Está de más decir que entonces todos los involucrados en el proceso deben comprender las bases de la computación (concepto de archivo, carpeta, programa, byte, etc.), y entiendan cómo usar la computadora que tienen en frente, su sistema operativo y sus programas.
Luego, deben aprender sobre Internet y sus múltiples servicios: mail, web, chat, streaming, mensajería instantánea, FTP, videoconferencia, etc; y cómo crear los contenidos para estos servicios. Además, deben aprender a evitar los formatos y protocolos propietarios (Word, Excel, Windows Media, MSN, etc.) para que la cyber-clase sea accesible a todos.
La idea es que los docentes (y eventualmente sus alumnos) creen 'sitios' y 'redes' (ambos en los sentidos abstractos de la palabra) en donde publiquen sus contenidos y se comuniquen con los alumnos <y con otros colegas docentes que quieran ver cómo se hacen las cosas en otras partes del país...>.
A continuación voy a contar varios ejemplos que se me ocurren para esta integración.
Estos ejemplos se me ocurren, son imaginados aunque perfectamente posibles. Cada ejemplo subsiguiente agrega un nivel más de complejidad al anterior.

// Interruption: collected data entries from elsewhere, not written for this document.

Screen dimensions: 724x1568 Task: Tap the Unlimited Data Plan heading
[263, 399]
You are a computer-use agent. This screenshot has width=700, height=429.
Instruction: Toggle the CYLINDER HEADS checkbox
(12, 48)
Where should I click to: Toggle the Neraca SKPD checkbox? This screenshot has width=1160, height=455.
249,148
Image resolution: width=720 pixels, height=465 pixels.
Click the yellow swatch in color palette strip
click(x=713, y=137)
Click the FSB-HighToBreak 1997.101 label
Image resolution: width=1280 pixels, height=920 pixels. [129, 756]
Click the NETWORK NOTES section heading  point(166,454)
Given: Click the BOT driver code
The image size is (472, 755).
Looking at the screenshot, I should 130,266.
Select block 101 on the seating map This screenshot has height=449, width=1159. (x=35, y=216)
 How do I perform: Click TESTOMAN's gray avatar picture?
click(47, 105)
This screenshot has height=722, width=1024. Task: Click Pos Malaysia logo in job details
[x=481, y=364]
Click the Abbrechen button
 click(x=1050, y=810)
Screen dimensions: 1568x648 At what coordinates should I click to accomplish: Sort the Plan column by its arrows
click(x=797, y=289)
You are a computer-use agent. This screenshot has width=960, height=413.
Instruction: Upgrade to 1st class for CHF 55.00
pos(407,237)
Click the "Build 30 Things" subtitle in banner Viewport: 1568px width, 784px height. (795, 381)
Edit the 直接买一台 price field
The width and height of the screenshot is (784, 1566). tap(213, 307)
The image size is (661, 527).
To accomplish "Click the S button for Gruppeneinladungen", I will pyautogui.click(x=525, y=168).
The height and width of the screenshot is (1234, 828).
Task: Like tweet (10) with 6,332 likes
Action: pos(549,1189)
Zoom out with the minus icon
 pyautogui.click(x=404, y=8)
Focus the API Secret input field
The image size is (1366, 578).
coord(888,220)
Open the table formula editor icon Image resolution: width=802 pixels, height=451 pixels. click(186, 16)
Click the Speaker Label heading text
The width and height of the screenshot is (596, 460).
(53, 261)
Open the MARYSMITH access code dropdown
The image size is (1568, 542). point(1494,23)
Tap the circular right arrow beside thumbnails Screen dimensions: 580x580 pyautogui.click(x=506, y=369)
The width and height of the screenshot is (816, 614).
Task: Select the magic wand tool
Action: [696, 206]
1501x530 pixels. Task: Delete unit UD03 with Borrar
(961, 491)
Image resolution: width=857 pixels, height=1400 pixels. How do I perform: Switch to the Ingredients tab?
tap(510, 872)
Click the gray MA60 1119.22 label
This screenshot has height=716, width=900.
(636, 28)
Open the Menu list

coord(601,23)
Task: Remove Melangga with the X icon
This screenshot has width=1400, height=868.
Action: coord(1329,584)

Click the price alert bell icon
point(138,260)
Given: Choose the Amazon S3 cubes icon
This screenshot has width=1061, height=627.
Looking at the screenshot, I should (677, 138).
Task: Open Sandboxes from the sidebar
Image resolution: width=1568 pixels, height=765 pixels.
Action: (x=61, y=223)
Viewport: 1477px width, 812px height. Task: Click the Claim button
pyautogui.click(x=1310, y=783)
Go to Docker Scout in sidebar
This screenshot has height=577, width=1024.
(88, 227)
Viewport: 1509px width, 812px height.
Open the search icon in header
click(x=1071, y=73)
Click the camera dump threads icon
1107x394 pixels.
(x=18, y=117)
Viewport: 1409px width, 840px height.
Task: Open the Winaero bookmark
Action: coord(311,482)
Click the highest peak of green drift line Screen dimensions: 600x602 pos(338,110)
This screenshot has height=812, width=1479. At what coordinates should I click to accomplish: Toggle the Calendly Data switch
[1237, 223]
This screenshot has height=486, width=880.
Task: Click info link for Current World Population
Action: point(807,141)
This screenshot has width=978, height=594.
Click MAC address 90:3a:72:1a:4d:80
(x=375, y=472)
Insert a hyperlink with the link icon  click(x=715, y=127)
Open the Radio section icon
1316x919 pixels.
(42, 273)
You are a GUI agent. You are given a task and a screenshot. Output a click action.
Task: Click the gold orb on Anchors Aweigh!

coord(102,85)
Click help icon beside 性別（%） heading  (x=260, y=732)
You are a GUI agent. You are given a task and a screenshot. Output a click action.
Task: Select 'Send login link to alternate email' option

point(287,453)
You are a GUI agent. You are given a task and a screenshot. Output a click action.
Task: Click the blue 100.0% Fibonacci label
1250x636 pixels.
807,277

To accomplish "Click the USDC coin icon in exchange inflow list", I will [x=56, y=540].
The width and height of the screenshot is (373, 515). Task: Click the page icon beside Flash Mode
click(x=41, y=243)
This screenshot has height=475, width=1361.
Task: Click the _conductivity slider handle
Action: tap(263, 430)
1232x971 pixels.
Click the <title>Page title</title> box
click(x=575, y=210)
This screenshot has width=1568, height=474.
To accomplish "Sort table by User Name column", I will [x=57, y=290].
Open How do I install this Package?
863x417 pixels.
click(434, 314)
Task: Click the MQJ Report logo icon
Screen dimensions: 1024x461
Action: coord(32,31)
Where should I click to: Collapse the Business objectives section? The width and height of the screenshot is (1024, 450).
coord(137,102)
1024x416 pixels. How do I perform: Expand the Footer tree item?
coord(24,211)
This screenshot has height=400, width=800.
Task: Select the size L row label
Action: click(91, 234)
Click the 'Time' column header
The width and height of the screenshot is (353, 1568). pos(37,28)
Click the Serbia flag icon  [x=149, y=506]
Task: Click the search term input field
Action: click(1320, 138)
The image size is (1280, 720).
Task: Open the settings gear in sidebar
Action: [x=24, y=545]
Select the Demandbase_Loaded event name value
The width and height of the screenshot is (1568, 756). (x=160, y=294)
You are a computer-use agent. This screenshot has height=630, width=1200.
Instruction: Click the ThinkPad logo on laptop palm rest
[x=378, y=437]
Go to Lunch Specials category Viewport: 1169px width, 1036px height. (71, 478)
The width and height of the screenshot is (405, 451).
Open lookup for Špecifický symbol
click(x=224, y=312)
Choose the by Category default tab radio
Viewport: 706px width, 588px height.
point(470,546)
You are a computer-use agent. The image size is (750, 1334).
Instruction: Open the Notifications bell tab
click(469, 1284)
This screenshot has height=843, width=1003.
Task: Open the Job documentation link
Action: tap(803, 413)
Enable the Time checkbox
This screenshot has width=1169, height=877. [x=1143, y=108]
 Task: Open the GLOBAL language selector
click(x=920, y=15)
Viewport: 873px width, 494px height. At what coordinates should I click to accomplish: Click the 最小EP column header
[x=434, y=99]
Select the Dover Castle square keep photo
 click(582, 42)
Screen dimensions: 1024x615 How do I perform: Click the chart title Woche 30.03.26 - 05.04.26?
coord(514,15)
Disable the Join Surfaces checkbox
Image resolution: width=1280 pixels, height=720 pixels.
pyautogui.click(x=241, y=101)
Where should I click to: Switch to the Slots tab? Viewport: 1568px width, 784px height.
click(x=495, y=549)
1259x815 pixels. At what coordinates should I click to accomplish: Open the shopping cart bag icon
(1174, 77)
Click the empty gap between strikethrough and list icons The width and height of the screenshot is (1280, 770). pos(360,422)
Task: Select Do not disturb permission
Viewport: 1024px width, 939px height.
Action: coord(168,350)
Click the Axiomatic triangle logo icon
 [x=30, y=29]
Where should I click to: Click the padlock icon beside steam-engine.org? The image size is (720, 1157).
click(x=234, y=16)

Para algunos puede parecer ciencia ficción, pero toda esta tecnología está disponible desde hace 5 años. En serio. El problema es que no se usa. En algunos casos esto es porque no hay acceso (ej: hay alumnos sin computadoras). En otros casos es porque los profesores no saben que lo pueden hacer.
El asunto es que se usen todas estas tecnologías. ¿Cuánto más vamos a esperar para integrar Internet a la educación?